Based on the levels of drug and active metabolite measured in breastmilk, a
fully breastfed child would receive a weight-adjusted dosage of approximately
0.8% of ulipristal acetate and monodemethyl-ulipristal acetate on Day 1 of drug
administration and an approximate total of 1% of the maternal dose over a 5-day
period after drug administration. There is no information on the effects on the
breastfed child or the effects on milk production. The developmental and health
benefits of breastfeeding should be considered along with the mother’s clinical
need for ella and any potential adverse effects on the breastfed child
from ella or from the underlying maternal condition
Data
The breast milk
of 12 lactating women following administration of ella was collected in 24-hour
increments to measure the concentrations of ulipristal acetate and the
active metabolite monodemethyl-ulipristal acetate in breast milk. The
mean daily concentrations of ulipristal
acetate in breast milk were 22.7 ng/mL [0-24 hours], 2.96 ng/mL [24-48 hours],
1.56 ng/mL [48-72 hours], 1.04 ng/mL [72-96 hours], and 0.69 ng/mL [96-120
hours]. The mean daily concentrations of monodemethyl-ulipristal acetate in
breast milk were 4.49 ng/mL [0-24 hours], 0.62 ng/mL [24-48 hours], 0.28 ng/mL
[48- 72 hours], 0.17 ng/mL [72-96 hours], and 0.10 ng/mL [96-120 hours].

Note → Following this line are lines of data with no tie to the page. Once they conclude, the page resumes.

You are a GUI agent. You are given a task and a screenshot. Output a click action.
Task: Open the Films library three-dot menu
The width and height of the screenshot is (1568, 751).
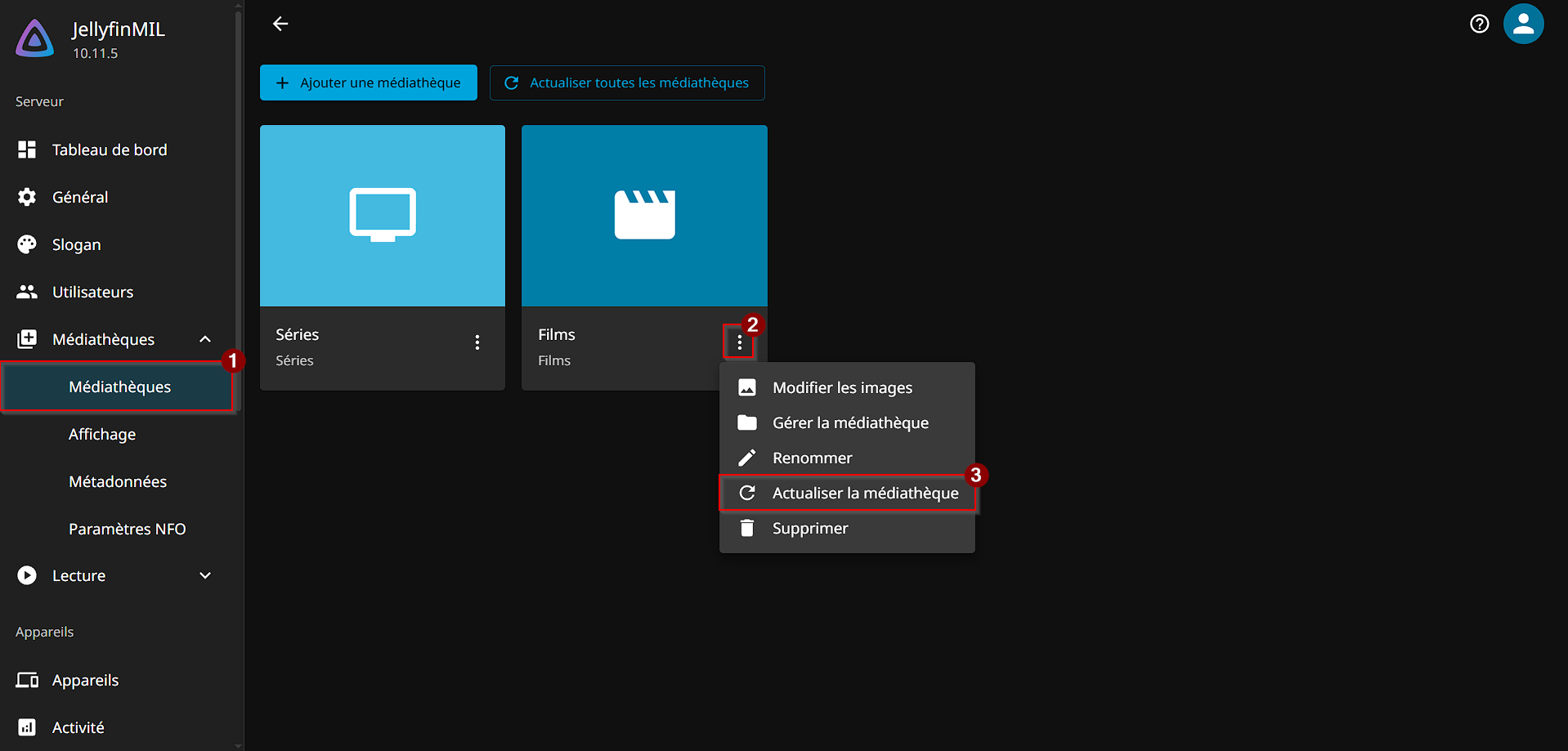point(739,342)
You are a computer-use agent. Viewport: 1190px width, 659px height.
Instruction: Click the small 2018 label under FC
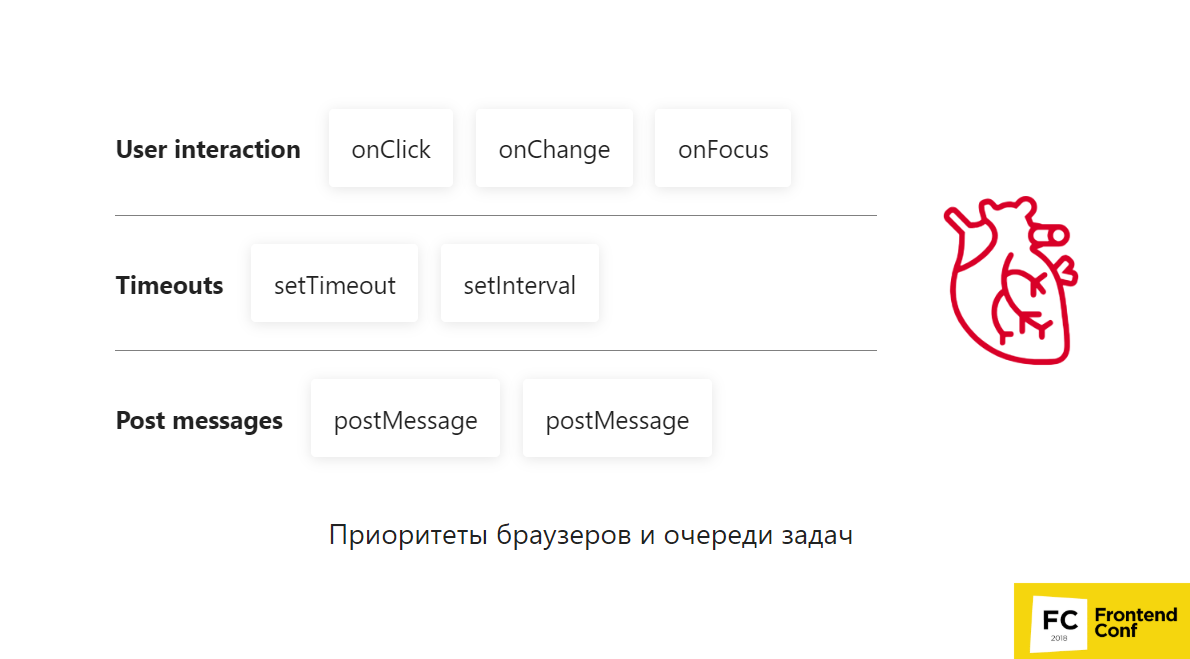(1059, 637)
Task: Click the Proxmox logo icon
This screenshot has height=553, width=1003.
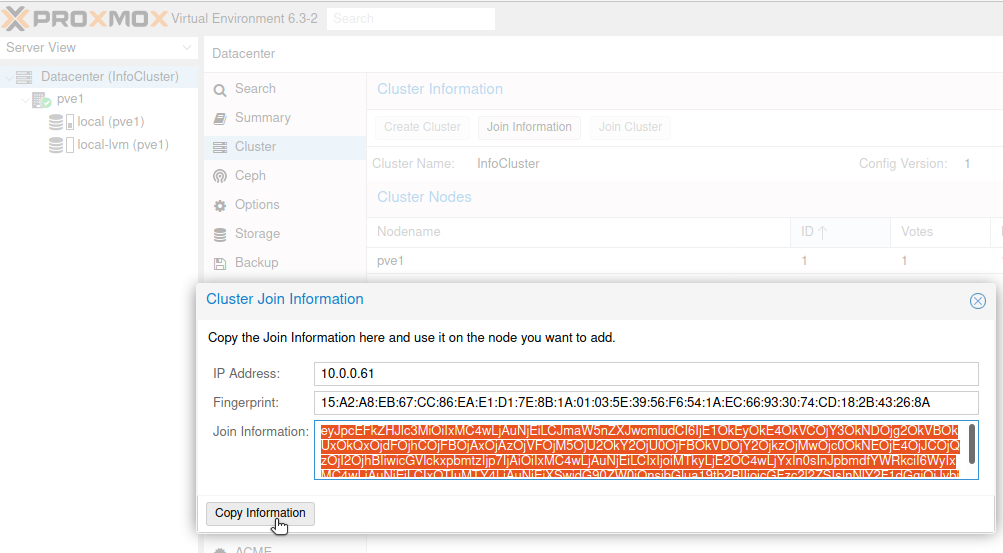Action: pos(15,19)
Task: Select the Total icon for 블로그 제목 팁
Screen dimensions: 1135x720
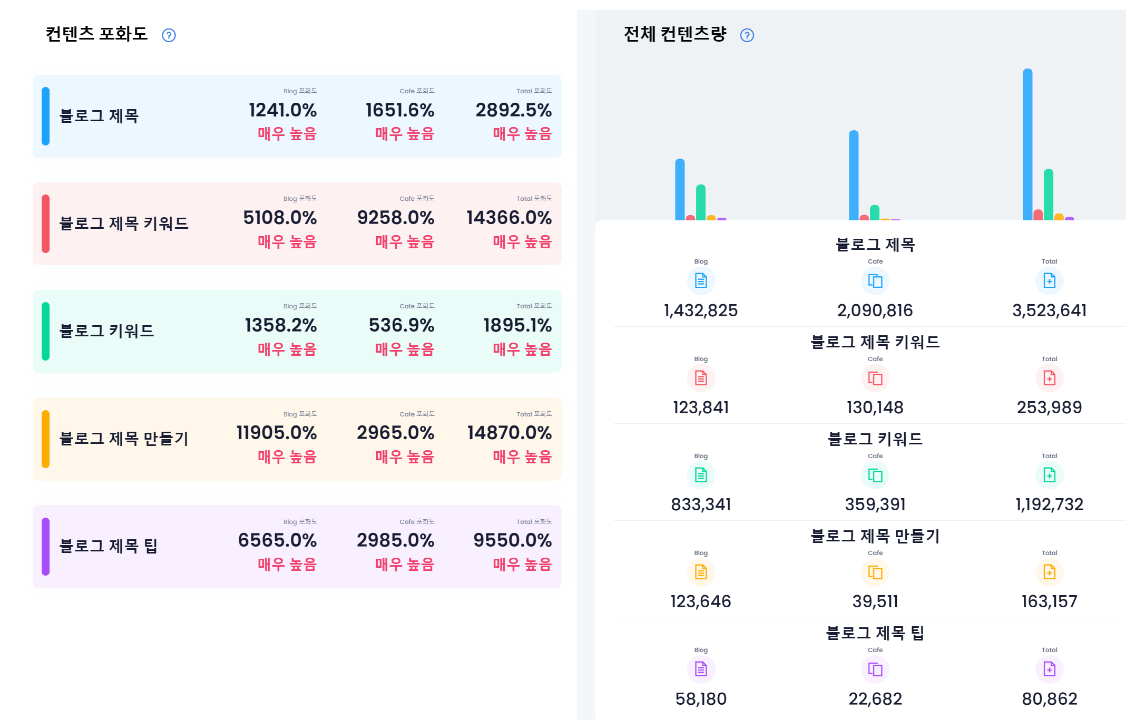Action: click(x=1049, y=669)
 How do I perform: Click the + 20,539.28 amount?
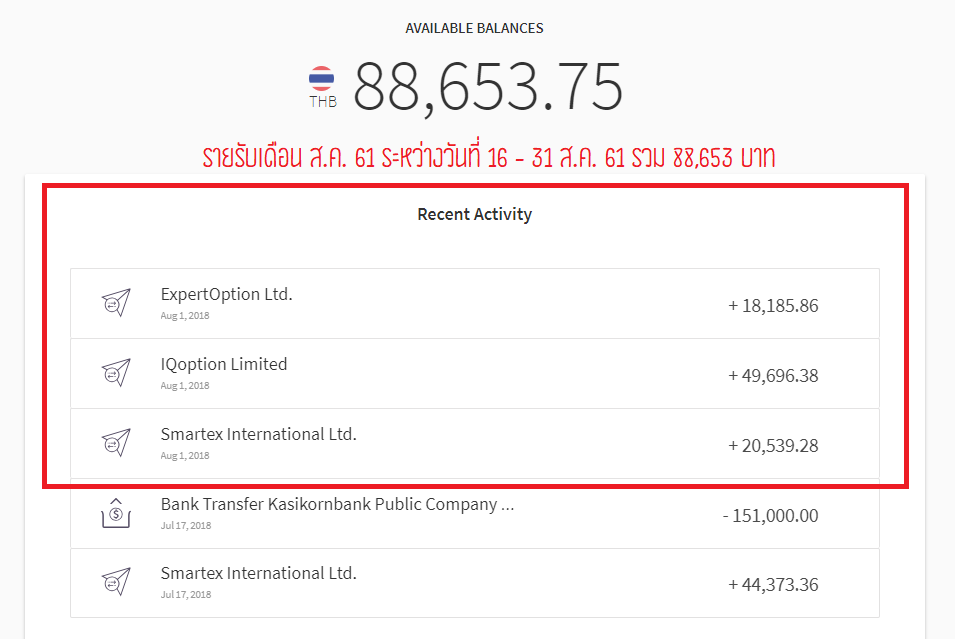(x=773, y=446)
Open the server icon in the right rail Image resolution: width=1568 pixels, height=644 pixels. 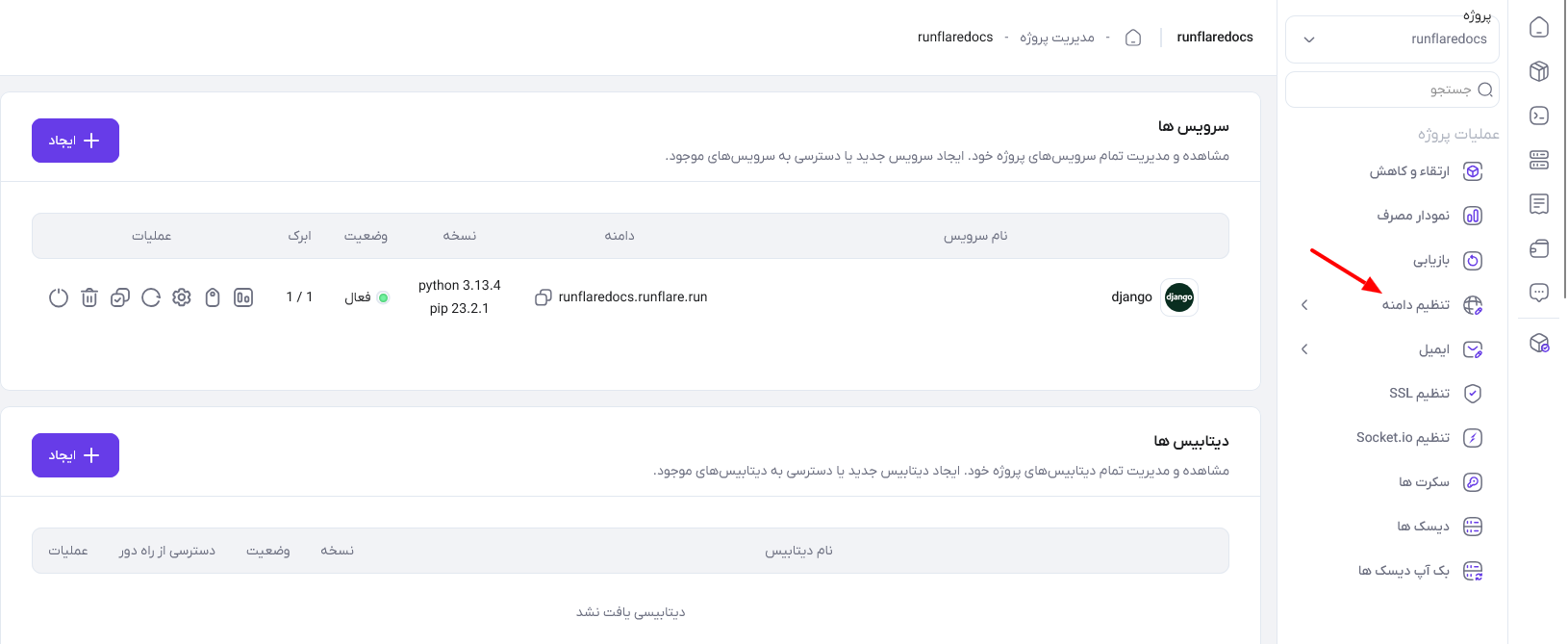[1539, 160]
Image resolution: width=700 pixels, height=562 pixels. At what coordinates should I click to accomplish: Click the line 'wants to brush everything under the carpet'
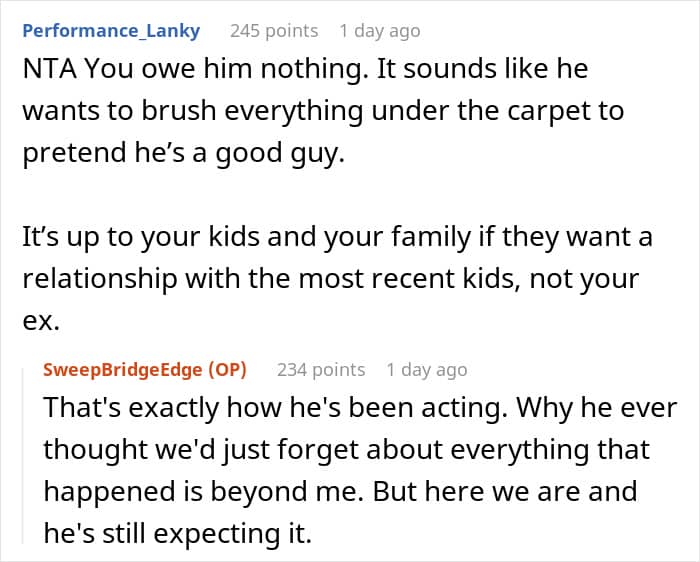(305, 111)

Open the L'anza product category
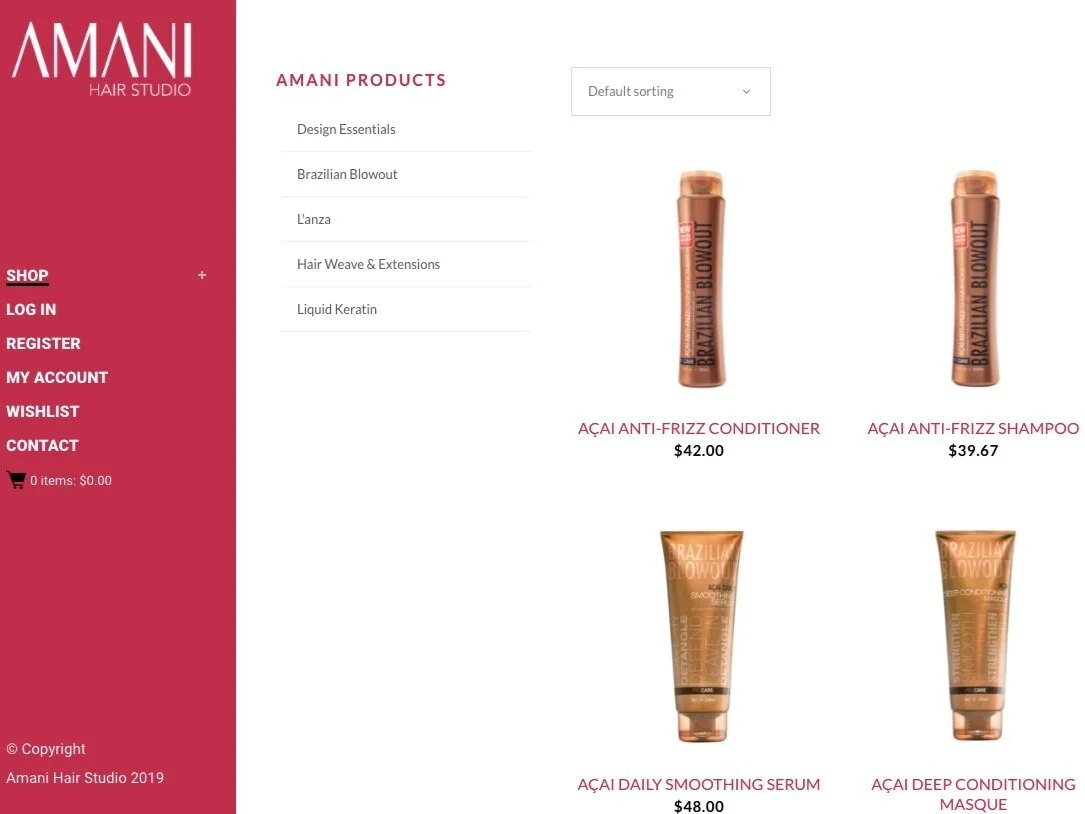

Using these data, a fully breastfed infant would receive approximately 4.1
mcg/kg of ulipristal acetate and monodemethyl-ulipristal acetate on Day 1
following drug administration and approximately 5.2 mcg/kg over a five day
period following drug administration.
8.3 Females and Males of Reproductive Potential
(Pregnancy
and Lactation Labeling Rule (PLLR) Conversion; additions and/or revisions are
underlined)
Contraception
ella and progestin-containing contaceptives may
interact and decrease the effectivess of both products. Advise females to use a
a reliable barrier method for subsequent acts of intercourse until her next
menstrual period and to wait at least 5 days after taking ella to resume
oral contraceptives.
17 PCI/PI/MG (Patient Counseling Information/Patient Information/Medication Guide)
Patient Information
(Additions and/or revisions are underlined)
What should I tell my healthcare provider before taking ella?
See “Who should not take ella?”
Tell your healthcare provider about all the medicines you take,
including prescription and nonprescription medicines, vitamins, and herbal
supplements.
Using some other medicines may make ella less effective. These
include St. John’s Wort, bosentan, griseofulvin, phenytoin, topiramate,
oxcarbazepine, carbamazepine, barbitarates, rifampin, and felbamate.
Talk to your healthcare provider about whether ella is right for you if you are currently using these medications.
Know the medicines you take. Keep a list of them to show your healthcare
provider and pharmacist when you get a new medicine.